In search of inspiration for interior design ideas we swipe images from magazines, online, out of newspapers, fashion magazines, mailers that come to the office and keep things we like on our pin up boards. All in hopes it may be relevant sometime in the future. Sketches get tacked up there, as well as fabric samples and notes.
We have binders for each of our projects. They contain the relevant specification pages, notes, site measurements, pricing and reference images. These interior design ideas binders are invaluable. They come with us to the site and gives us instant access to confirm a specification, model number or dimension on something that the contractors need. We make binders for our clients as well, so they have a resource to refer back to, as we go through the project.
Our board room also doubles as our sample library. Every year, I keep thinking we can make our design ideas library smaller as we move more and more to web access for specifications. Except every year our suppliers bring in more and more international lines of tiles, flooring, lighting, stone and other materials as the access to products becomes more global. This allows us more choice and variety, except is also means we need to be able to reference those companies when we are searching for a product.

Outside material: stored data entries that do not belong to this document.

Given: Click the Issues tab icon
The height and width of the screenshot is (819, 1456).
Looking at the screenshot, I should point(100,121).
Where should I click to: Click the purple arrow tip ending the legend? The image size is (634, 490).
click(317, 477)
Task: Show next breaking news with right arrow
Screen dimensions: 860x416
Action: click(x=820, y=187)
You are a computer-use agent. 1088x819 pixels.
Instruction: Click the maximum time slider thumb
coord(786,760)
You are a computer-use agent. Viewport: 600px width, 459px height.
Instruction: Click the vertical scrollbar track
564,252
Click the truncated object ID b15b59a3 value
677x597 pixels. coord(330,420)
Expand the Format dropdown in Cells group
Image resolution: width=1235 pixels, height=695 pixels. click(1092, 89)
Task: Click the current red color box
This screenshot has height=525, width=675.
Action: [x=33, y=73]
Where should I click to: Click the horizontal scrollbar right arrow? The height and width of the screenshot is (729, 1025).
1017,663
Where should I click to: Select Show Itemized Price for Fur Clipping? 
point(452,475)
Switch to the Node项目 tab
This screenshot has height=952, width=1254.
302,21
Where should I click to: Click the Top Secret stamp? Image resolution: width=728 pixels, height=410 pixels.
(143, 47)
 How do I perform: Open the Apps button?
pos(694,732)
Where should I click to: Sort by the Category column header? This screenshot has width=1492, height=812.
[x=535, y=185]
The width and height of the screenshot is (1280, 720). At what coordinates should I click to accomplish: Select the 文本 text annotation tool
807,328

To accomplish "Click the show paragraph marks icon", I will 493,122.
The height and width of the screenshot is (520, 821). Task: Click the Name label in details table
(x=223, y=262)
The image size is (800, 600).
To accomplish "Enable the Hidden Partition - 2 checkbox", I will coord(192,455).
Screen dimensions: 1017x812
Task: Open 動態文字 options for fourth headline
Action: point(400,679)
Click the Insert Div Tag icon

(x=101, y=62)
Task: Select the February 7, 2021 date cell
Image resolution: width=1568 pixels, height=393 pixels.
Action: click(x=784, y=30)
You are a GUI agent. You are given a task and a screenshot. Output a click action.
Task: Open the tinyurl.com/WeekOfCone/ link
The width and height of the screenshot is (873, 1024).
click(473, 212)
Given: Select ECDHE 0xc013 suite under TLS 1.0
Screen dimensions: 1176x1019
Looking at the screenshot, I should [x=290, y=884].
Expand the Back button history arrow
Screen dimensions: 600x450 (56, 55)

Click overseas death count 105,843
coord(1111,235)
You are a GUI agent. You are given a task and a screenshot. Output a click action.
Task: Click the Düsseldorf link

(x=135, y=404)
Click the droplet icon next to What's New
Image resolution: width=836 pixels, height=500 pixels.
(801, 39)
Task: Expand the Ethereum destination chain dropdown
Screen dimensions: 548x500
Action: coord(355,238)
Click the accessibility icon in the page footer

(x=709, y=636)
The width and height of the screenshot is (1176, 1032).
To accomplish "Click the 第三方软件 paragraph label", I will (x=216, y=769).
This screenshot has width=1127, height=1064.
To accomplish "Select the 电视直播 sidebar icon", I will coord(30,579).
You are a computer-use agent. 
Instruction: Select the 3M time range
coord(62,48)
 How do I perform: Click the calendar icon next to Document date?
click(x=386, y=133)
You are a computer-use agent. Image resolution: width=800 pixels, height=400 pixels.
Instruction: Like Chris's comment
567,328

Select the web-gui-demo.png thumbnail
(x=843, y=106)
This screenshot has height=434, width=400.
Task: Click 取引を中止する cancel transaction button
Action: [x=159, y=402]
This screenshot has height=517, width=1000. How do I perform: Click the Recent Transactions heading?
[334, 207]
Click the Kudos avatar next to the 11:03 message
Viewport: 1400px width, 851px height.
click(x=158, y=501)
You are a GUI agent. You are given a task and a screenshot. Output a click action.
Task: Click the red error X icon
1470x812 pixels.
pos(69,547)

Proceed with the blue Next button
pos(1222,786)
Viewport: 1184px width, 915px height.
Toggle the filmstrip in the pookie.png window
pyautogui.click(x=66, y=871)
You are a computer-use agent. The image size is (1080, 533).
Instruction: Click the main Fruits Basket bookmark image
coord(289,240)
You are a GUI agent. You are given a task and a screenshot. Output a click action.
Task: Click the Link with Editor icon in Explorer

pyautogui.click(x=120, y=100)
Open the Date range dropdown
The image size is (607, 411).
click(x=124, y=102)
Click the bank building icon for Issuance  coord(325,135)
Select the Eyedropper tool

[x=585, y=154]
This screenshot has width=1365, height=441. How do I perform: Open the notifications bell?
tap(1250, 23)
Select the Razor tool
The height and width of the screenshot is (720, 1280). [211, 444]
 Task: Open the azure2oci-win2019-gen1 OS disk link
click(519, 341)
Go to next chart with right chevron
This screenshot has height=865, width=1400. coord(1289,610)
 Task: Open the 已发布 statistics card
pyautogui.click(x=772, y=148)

If I google “contemporary pendant light” there are 2.2 million hits. Somewhere in there might be a reference to that really cool light I saw from a supplier last week. But I am not going to spend 2.2 million minutes going through every web page. So we keep catalogs to remind us which suppliers have interesting products. We flag them, leave them on the board room table or tuck them away (where we generally forget them) somewhere safe so we can remind ourselves later on.
This is Sean. He handles supervision, ordering, managing the projects once they get into construction, and generally keeping things moving forward. His desk looks more disorganized mostly because he gets all the deliveries and also has to file a lot more paper for the projects.
We all work collectively. Everyone knows what projects are going on and everyone offers opinions as well. It’s an open office, so there is no privacy at all. This is good at times because we can jump in and help if someone needs a hand because we are all familiar with the projects. But if someone is having a cranky day, well, we just hide behind the monitors then.